Every line below that holds "list" must be copied.

=== RECORD EXTRACTS ===

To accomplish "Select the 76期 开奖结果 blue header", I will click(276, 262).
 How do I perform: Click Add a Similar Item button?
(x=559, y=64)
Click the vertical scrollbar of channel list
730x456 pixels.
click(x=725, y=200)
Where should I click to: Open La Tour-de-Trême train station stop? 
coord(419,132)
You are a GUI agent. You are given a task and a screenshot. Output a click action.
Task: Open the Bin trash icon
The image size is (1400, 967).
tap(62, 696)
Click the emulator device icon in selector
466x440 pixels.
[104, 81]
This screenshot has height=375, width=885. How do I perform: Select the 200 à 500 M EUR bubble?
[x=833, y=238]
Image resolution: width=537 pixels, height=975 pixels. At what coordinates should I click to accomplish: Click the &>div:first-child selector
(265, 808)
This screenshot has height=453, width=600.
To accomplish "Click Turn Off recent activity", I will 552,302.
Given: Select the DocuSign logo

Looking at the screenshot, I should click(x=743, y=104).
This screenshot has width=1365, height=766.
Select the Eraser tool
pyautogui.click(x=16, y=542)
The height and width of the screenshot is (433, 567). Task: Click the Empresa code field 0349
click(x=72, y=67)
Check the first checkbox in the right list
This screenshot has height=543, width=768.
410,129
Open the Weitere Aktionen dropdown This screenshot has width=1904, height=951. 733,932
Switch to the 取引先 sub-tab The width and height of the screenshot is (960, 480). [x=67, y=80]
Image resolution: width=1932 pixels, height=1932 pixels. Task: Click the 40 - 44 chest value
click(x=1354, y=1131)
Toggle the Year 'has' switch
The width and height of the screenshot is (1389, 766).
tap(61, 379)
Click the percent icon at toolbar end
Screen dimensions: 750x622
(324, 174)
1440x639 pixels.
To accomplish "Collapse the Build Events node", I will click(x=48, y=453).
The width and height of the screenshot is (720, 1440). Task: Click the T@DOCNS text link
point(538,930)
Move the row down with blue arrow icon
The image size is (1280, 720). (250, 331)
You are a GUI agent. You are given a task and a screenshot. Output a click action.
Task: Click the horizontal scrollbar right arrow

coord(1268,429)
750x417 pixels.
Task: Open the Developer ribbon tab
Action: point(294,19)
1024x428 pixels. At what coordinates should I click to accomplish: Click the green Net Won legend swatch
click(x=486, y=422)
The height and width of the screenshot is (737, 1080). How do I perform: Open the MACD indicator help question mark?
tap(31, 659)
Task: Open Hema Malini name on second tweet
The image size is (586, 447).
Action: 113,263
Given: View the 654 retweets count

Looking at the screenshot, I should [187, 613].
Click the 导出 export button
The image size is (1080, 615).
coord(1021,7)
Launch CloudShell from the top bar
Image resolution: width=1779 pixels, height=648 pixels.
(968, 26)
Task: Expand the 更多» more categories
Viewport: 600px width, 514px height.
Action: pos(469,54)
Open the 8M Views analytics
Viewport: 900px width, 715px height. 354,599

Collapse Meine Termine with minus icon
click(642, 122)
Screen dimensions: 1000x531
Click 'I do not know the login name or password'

===

**WORKED SOLUTION:**
Click the vertical scrollbar of channel list
Check the first checkbox in the right list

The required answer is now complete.